This paper presents a comprehensive investigation of the use of large language
models (LLMs) and their capabilities in detecting OWASP Top Ten vulnerabilities
in Solidity. We introduce a novel, class-balanced, structured, and labeled
dataset named VulSmart, which we use to benchmark and compare the performance
of open-source LLMs such as CodeLlama, Llama2, CodeT5 and Falcon, alongside
closed-source models like GPT-3.5 Turbo and GPT-4o Mini. Our proposed SmartVD
framework is rigorously tested against these models through extensive automated
and manual evaluations, utilizing BLEU and ROUGE metrics to assess the
effectiveness of vulnerability detection in smart contracts. We also explore
three distinct prompting strategies-zero-shot, few-shot, and
chain-of-thought-to evaluate the multi-class classification and generative
capabilities of the SmartVD framework. Our findings reveal that SmartVD
outperforms its open-source counterparts and even exceeds the performance of
closed-source base models like GPT-3.5 and GPT-4 Mini.

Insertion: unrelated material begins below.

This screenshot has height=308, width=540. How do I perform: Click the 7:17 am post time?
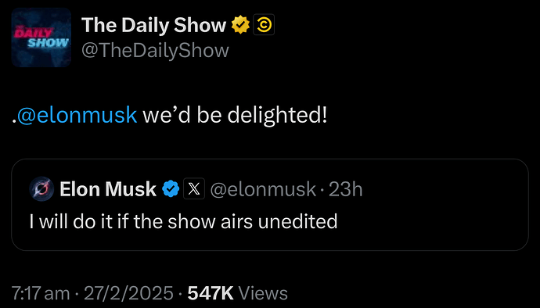click(x=41, y=293)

After fine-tuning, the
closed-source models, GPT-3.5 Turbo and GPT-4o Mini, achieved remarkable
performance with 99% accuracy in detecting vulnerabilities, 94% in identifying
their types, and 98% in determining severity. Notably, SmartVD performs best
with the `chain-of-thought' prompting technique, whereas the fine-tuned
closed-source models excel with the `zero-shot' prompting approach.